Scriptures for Christian Missionaries
When Du Vernet wrote his diary, he did so on a pad of paper from The Canadian Church Missionary Association. Printed above the name of the Association at the top of each sheet are two biblical references and a short quotation from John 4:35 in the King James Version of the New Testament. Each reference includes a word in quotation marks that can be found in the verse being referenced. Du Vernet and other Christian missionaries understood these passages to support their work of making converts to Christianity, work that they considered their God called them to do. Individually, each verse fits into a story arch of the life of Jesus portrayed in each Gospel. But the header on this pad of paper shows how Christians could find individual sentences in different Gospels and combine them to shape new stories. The arrangement on the header seems to tell its reader to that through prayer, they will see that God has made many people ready to hear the gospel, so they must go and share it.
In the ninth chapter of the gospel according to Matthew, the narrator depicts depict Jesus walking from village to village healing sick people. Jesus gains popularity because of this so that more and more people come to be healed by him. Using the metaphor of labourers and a field ready for harvest, Jesus states that while there are too few people to help the sick, but God will send more if asked.

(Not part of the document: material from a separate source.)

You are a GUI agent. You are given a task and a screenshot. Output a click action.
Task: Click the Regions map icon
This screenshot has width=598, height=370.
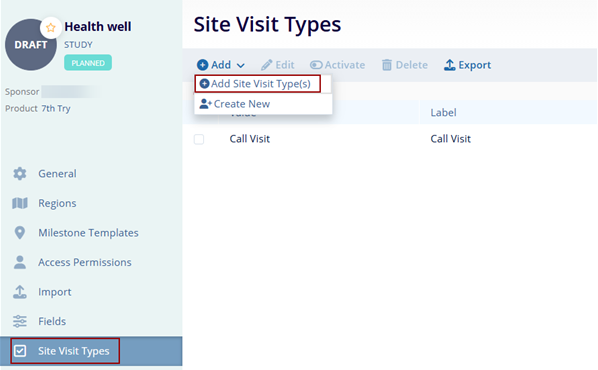(x=20, y=203)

The final chapter of the Gospel according to Mark tells the story of some disciples going to the tomb of Jesus after he had been killed and buried. Although it is not found in all bibles, The King James Version includes an extended ending in which Jesus reappears to his disciples after his death and gives them a series of instructions. One of these instructions is for them to go and tell other people about the “good news” of Jesus death and resurrection. Curiously, a passage almost identical to this one, including the word “Go,” can be found in Matthew 26:19. Perhaps the Missionary Association wanted to include quotations from as many different Gospels as possible.
The fourth chapter of the Gospel according to John tells the story of Jesus going into a region called Samaria and speaking to an unnamed woman there. By the time this story was written, Jews and Samaritans often regarded one another with fear and suspicion. Years of war and violent hostility between them had resulted in the destruction of the Samaritan temple to God, which many Jews deemed illegitimate. Jesus the Jew spoke to the unnamed Samaritan woman and told her about a time when they would no longer be divided over disagreements about where to worship God, since they would be able to worship anywhere. Later, when Jesus’ followers asked him about this conversation, he once again used the metaphor of a harvest to speak about spreading his message. “White already to harvest” probably refers to the bright iridescence of a mature head of grain in the sunlight.